## START
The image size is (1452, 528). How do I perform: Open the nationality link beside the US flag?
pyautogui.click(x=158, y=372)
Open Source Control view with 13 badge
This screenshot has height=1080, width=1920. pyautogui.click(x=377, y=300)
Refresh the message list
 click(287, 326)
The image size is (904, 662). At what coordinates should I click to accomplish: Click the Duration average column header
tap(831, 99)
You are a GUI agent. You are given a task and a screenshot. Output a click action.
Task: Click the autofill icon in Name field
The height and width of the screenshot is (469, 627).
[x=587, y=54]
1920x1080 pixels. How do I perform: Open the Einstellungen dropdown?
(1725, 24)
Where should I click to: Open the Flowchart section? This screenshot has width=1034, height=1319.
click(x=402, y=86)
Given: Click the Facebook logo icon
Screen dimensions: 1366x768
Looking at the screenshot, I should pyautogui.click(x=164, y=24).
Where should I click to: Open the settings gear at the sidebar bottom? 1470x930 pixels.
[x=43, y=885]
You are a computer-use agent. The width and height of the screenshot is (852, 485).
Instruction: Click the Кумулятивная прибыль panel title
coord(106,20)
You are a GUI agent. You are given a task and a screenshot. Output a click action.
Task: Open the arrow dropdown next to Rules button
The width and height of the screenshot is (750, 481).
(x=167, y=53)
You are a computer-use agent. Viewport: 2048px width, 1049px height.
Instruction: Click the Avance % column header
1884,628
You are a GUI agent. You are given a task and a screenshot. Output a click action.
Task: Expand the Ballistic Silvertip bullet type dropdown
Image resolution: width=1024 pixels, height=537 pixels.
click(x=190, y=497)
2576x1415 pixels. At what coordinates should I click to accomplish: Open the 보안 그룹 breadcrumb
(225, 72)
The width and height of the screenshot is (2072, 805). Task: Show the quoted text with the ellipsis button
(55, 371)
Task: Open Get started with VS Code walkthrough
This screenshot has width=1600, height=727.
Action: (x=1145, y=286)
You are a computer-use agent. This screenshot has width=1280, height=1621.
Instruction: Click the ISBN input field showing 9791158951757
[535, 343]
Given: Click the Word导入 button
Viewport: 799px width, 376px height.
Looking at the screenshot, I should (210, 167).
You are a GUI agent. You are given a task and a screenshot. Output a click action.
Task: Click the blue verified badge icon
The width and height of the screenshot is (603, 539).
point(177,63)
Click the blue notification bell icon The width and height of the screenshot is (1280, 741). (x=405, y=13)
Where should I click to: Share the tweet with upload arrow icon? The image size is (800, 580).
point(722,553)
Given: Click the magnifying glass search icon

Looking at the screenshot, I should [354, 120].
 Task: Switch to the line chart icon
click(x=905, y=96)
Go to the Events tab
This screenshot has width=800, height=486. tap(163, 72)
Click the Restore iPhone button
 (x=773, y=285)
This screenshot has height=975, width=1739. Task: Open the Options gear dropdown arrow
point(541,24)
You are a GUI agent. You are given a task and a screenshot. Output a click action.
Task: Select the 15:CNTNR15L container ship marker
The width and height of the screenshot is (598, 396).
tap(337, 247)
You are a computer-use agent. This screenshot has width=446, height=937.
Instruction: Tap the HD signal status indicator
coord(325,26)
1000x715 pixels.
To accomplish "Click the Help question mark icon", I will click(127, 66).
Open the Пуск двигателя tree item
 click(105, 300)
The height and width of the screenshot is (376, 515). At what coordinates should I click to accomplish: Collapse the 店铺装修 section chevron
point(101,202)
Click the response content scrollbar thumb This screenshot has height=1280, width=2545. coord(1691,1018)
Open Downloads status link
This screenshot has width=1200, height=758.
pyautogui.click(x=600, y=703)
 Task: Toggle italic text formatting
## END
Revise the stretch of records from "Where should I click to: Open the Flowchart" through "should pyautogui.click(x=164, y=24).", replacing "Facebook logo icon" with "Twitter logo icon" and leaving everything else unchanged.

Answer to this task:
Where should I click to: Open the Flowchart section? This screenshot has width=1034, height=1319.
click(x=402, y=86)
Given: Click the Twitter logo icon
Screen dimensions: 1366x768
Looking at the screenshot, I should pyautogui.click(x=164, y=24).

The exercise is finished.